Hourly Wage
The analysis in this report is based on the hourly wage. For workers in the sample who reported only a weekly wage, the hourly wage is estimated as the weekly wage divided by the usual hours worked in a week. Using the hourly wage factors out differences in earnings across workers that arise from differences in hours worked, such as weekly earnings of full-time versus part-time workers.
Workers earning less than $2 per hour or more than $100 per hour are dropped from the sample. That amounts to a loss of less than 1% of the sample.
Why the Numbers of Workers in the Five Wage Groups Are Not Equal
The wage distribution used in this report is based on the principle of separating workers into wage quintiles. Each quintile would, in theory, consist of one-fifth of the workforce. However, as shown in Table A1, this ideal is not achieved in either 1995 or 2005. The reason is that workers at the boundaries of wage classes often have the same hourly wage. For example, in 2005, workers who in principle would be at the top of the low-middle group (the 40th percentile) had the same wage, $12 per hour, as workers who would be at the bottom of the middle-wage group (the 41st and 42nd percentiles). Since it would be arbitrary to separate workers with the same hourly wage, it was decided to classify them all into the middle-wage group. As a result, the low-middle group lost a percentile of workers and the middle-wage group gained a percentile. The consequence is that the low-middle group in 2005 had 23.6 million workers and the middle-wage group had 25.2 million.
Labor Market Conditions in 1995 and 2005
A concern that arises when comparing economic outcomes across time is whether the periods in question represent similar phases of the business cycle. For example, if wage outcomes in an economic expansion are compared with outcomes in a past recession, that would exaggerate the improvement in earnings relative to the underlying trend. The periods in question for this report are 1995 and 2005. A key similarity between the periods is that they are about four years removed from the ends of the last two recessions, the first lasting from July 1990 to March 1991 and the second from March 2001 to November 2001. In that sense, 1995 and 2005 can be said to represent similar points in the business cycle.
Data from the Bureau of Labor Statistics show that labor market conditions in the two periods were about the same. One indicator suggests the labor market in 2005 may have been tighter than in 1995, but other indicators suggest the opposite. In particular, the 5.1% unemployment rate in 2005 was less than the 1995 unemployment rate of 5.6%. However, the percentage of the working-age population that was employed, or the employment-population ratio, was slightly higher in 1995—62.9%, versus 62.7% in 2005. Also, the percentage of the working-age population that is employed or actively seeking work, or the labor force participation rate, was higher in 1995—66.6%, compared with 66% in 2005. On balance, labor markets conditions in 1995 and 2005 appear roughly the same.
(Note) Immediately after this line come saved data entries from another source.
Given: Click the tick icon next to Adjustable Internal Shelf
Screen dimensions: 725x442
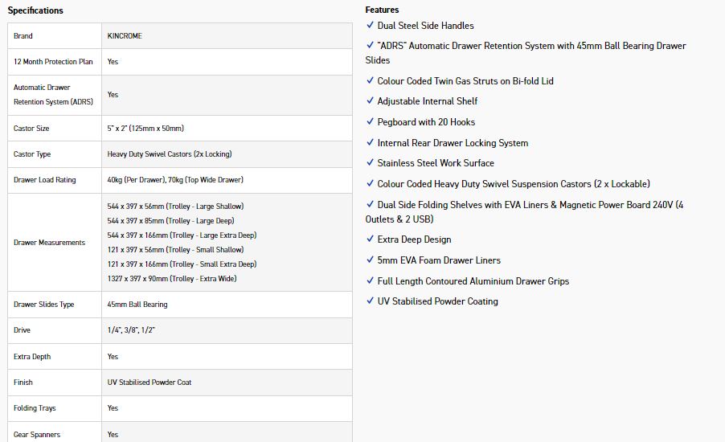Looking at the screenshot, I should [x=370, y=101].

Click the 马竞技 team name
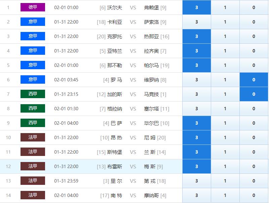[151, 94]
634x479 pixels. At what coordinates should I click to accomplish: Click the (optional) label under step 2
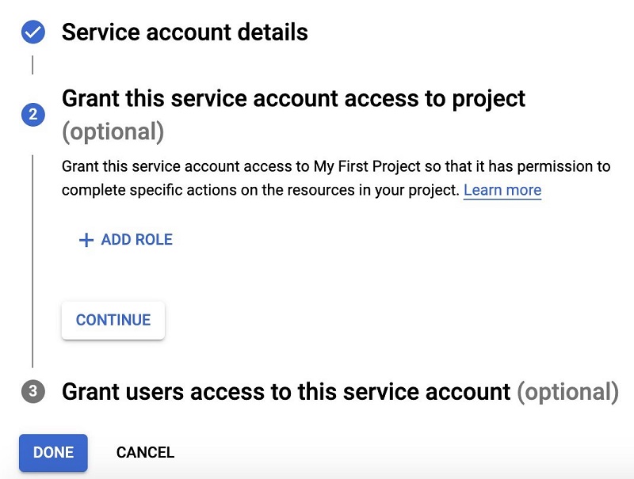[x=113, y=131]
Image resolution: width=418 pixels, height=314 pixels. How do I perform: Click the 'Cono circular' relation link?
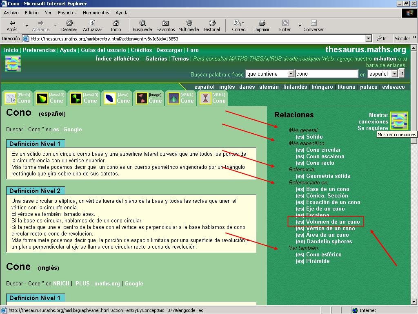(323, 150)
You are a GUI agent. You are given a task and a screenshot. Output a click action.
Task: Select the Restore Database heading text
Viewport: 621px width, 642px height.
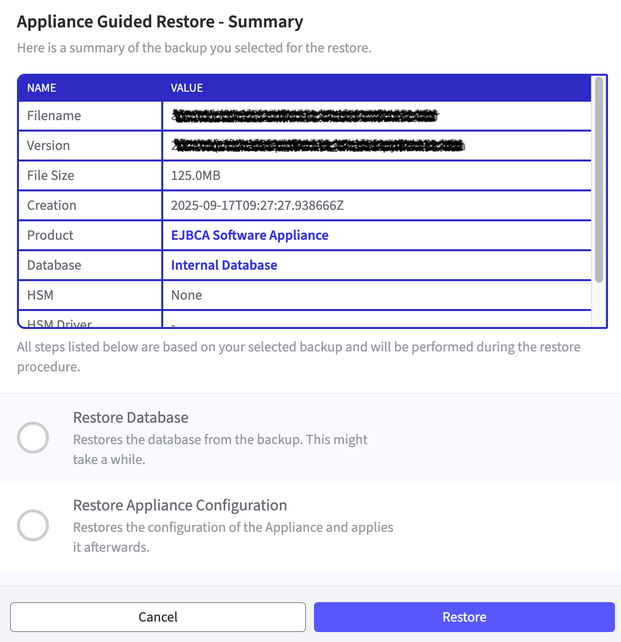pyautogui.click(x=131, y=417)
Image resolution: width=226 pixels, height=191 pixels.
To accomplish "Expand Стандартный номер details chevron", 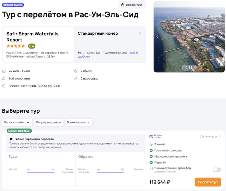I will pos(140,34).
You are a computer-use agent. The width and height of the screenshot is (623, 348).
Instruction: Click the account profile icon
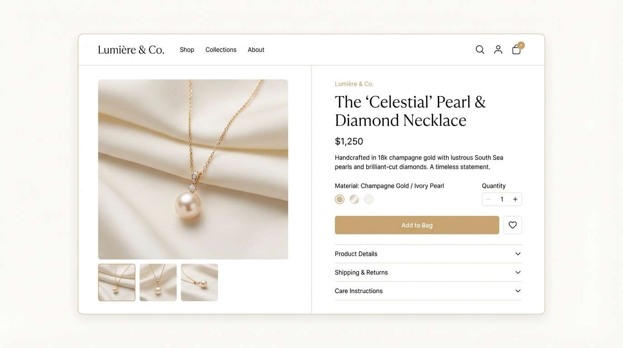pyautogui.click(x=498, y=49)
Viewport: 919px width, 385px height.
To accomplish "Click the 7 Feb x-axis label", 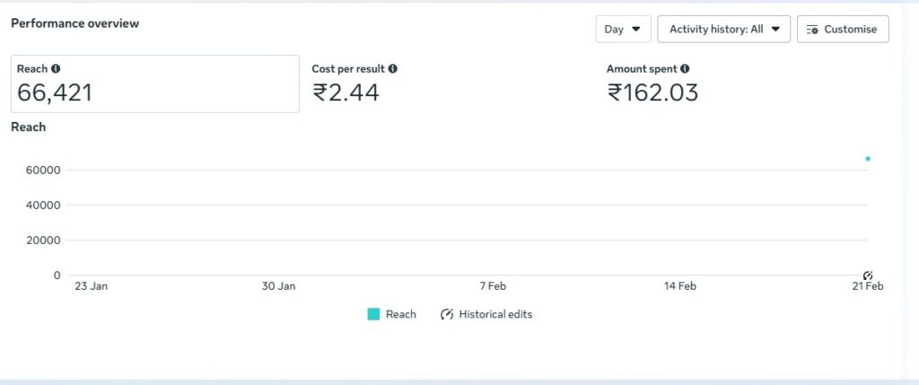I will coord(493,287).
Related Findings in the Literature
The findings in this report regarding the progress of Mexican-born workers and newly arrived foreign-born workers are echoed in some recent research papers. In a report issued in December 2006, the Congressional Budget Office (CBO) examined the changing characteristics of the low-wage labor market in the U.S. between 1979 and 2005. One of its findings is the recent decline in the percentage of workers born in Mexico or Central American who are paid low wages (less than the 20th percentile hourly wage). The CBO analysis shows that percentage falling from 49% in 1994 to 44% in 2005.
Borjas and Katz (2007) document an improvement in the education profile of Mexican-born workers, albeit not as rapid an improvement as achieved by native-born workers. They also report that declines in the wages of Mexican-born workers relative to native-born workers in the 1980s came to a halt in the 1990s and that the relative wage of newly arrived Mexican-born workers increased in the 1990s. A more detailed examination of the earnings of new arrivals is found in Borjas and Friedberg (2006). They point to a shift away from agricultural labor as a factor in raising the entry wage for newly arrived workers from Mexico.